Arguing that Michigan women should be forced to buy separate insurance coverage for abortion services, even in the cases of rape or incest, a prominent anti-choice leader in the state claimed that paying extra money to terminate a pregnancy resulting from rape is the same thing as paying extra money for car insurance.
Right to Life of Michigan is currently pushing to prohibit the state’s insurance providers from covering elective abortion services, which would force women to pay additional money to purchase a separate insurance rider to terminate a pregnancy. If the group collects enough signatures, the issue will appear on the 2014 state ballot. This week, when reporters asked Right to Life president Barbara Listing why the proposed insurance ban doesn’t include an exception for rape or incest, she compared those sexual crimes to car accidents and floods.

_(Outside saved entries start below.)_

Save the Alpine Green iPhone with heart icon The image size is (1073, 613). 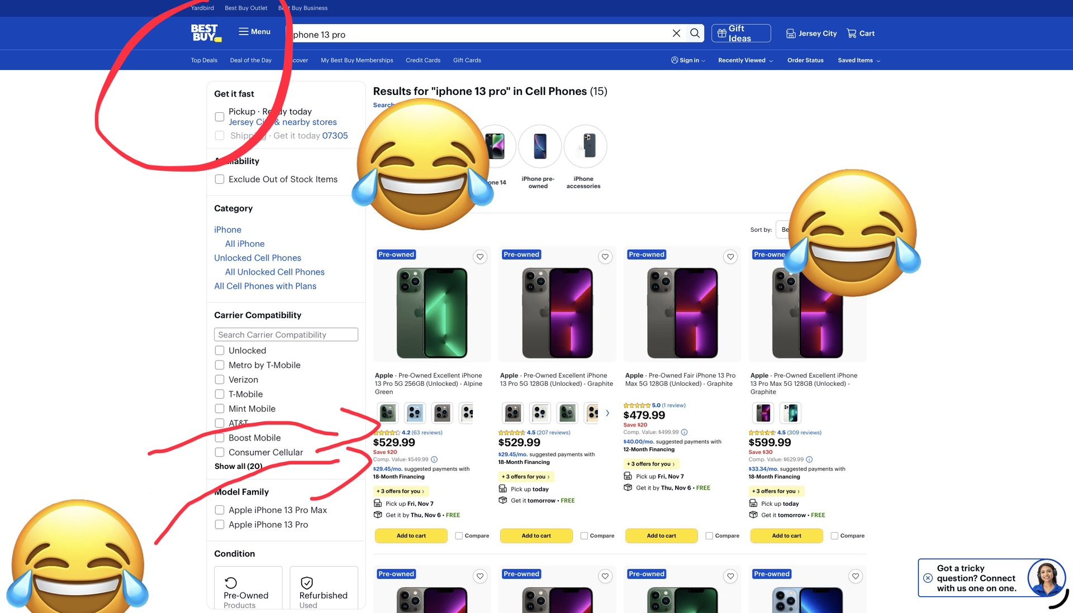[480, 257]
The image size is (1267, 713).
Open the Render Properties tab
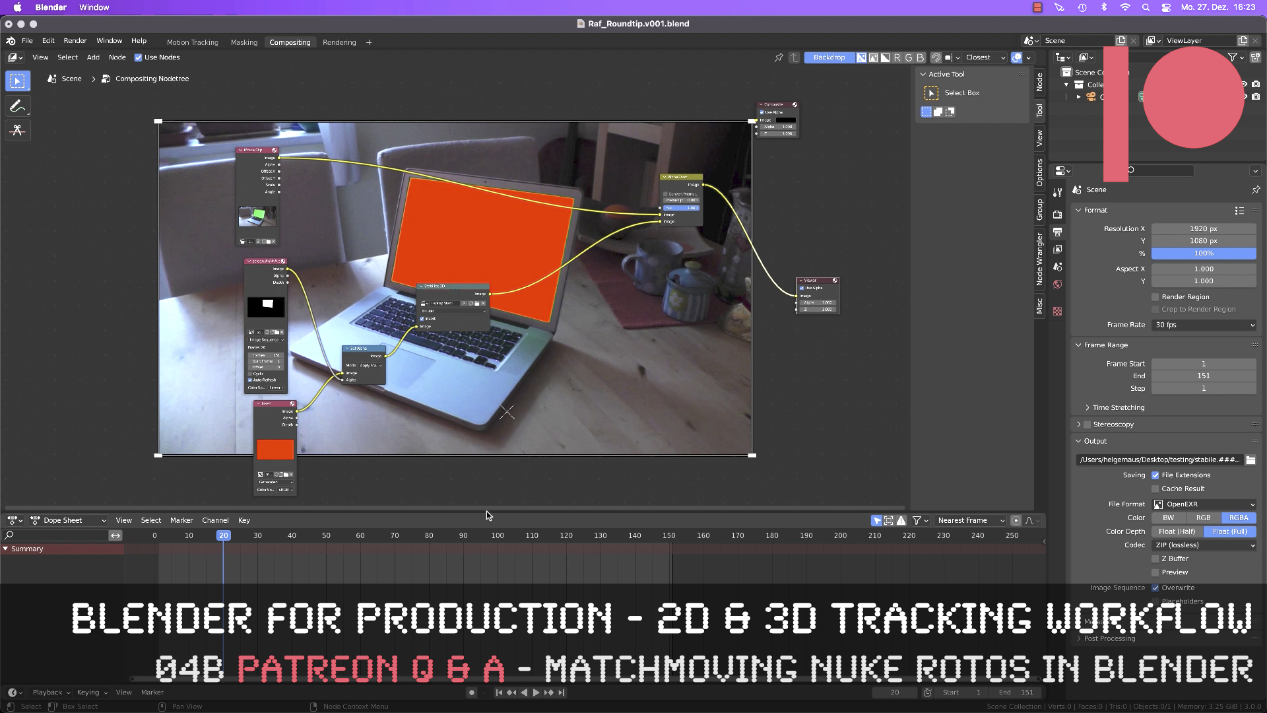[x=1058, y=213]
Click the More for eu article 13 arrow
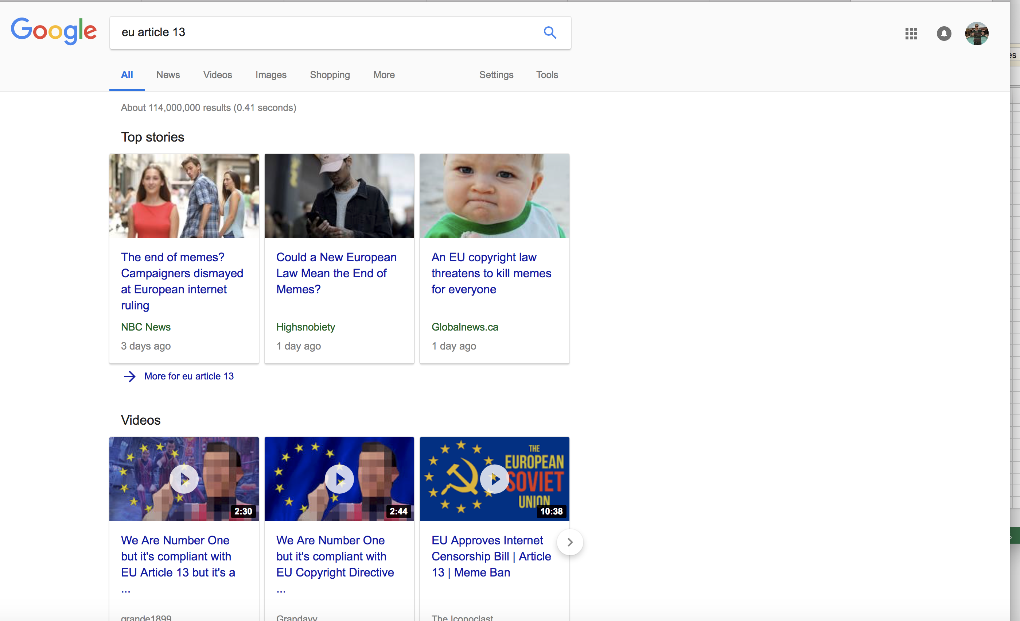The width and height of the screenshot is (1020, 621). [130, 376]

“It’s simply, like, nobody plans to have an accident in a car accident, nobody plans to have their homes flooded. You have to buy extra insurance for those,” Listing explained.

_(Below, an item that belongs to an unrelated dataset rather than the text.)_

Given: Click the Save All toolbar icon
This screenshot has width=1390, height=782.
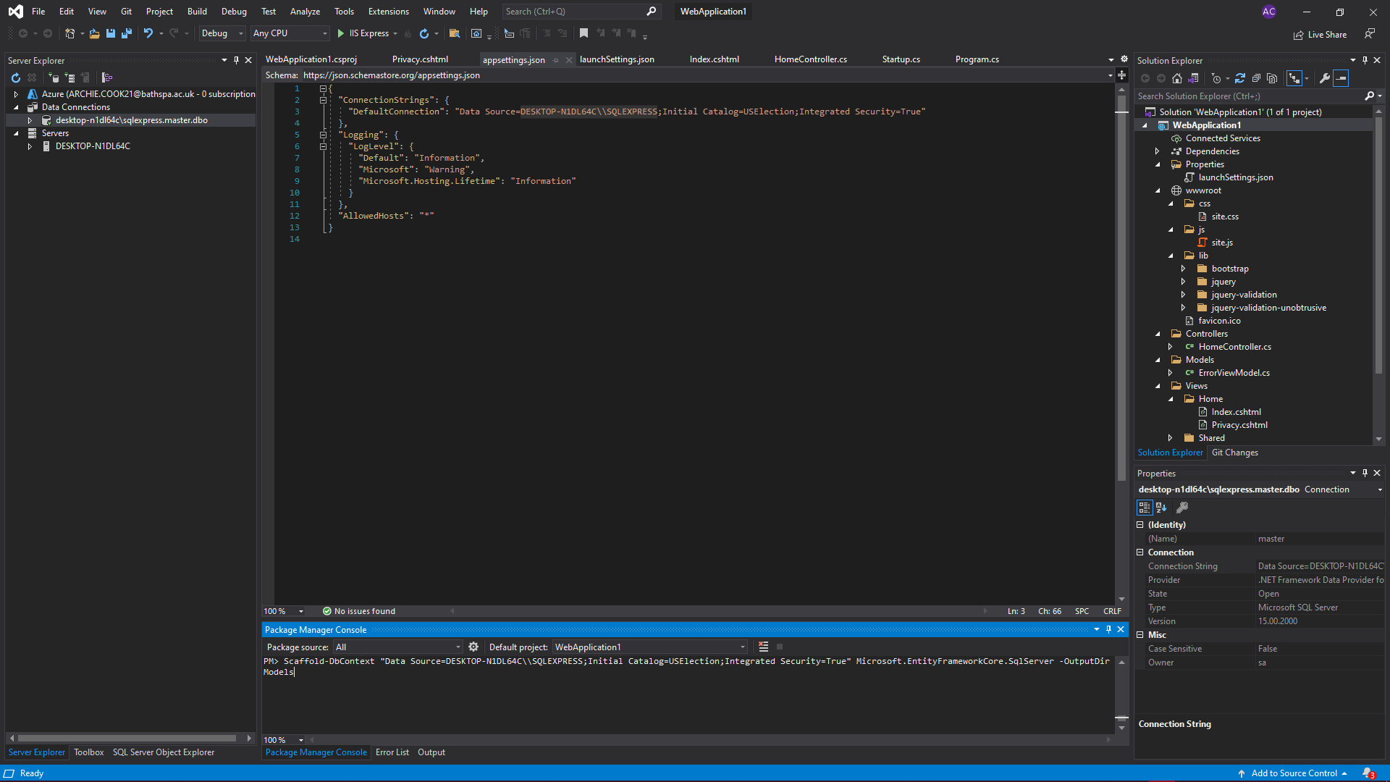Looking at the screenshot, I should click(127, 33).
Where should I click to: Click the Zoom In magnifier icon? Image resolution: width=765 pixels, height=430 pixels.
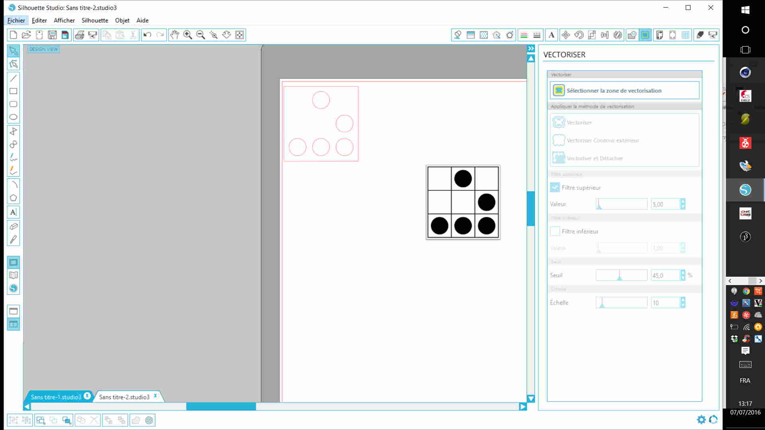[188, 35]
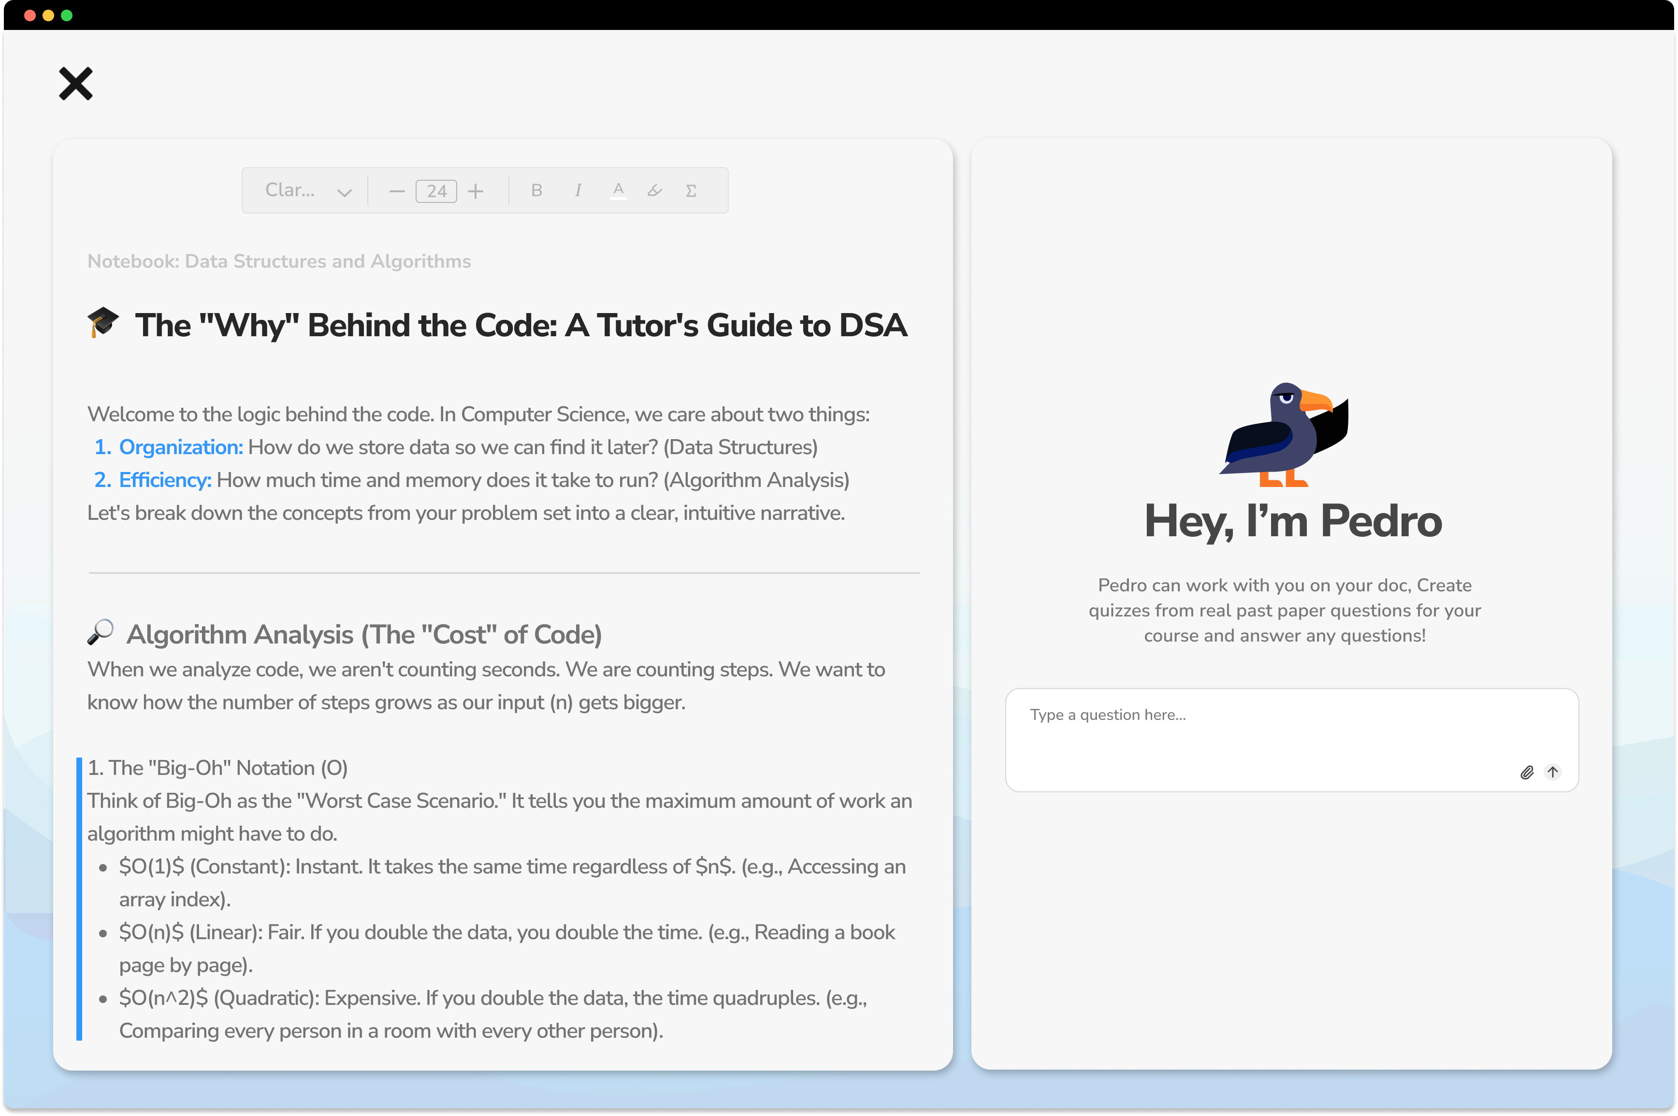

Jessica Tramontana, a spokesperson for the liberal activist group Progress Michigan, called Listing’s comments “appalling” and pointed out that rape can’t be compared to those catastrophic events because sexual assault isn’t actually an accident. “Nobody can anticipate being the victim of a crime,” Tramontana said.
Ultimately, requiring women who become pregnant from rape to negotiate additional red tape to terminate that pregnancy forces them to bear an even greater burden for the crime perpetrated against them. Women should not have to plan ahead for rape and buy a second insurance plan in advance, just as they should not have to carefully select the clothing they wear to prevent being sexually assaulted.
Preventing insurance plans from covering abortion is a popular anti-choice tactic — and represents just one of many ways that anti-choice politicians successfully drive up the cost of women’s reproductive rights — but Michigan’s stringent version of the policy is out of step with the national standard. The federal government, 32 states, and the District of Columbia all offer exceptions in the cases of rape and incest in their bans on public funding for abortion. Americans also overwhelmingly support ensuring that victims of rape and incest have access to abortion services.
This isn’t the first time that abortion opponents have suggested that sexual assault is somehow analogous to car trouble. In 2011, when Kansas was considering the time type of insurance ban, a state lawmaker suggested that women could plan ahead for rape just like drivers plan ahead by bringing a spare tire.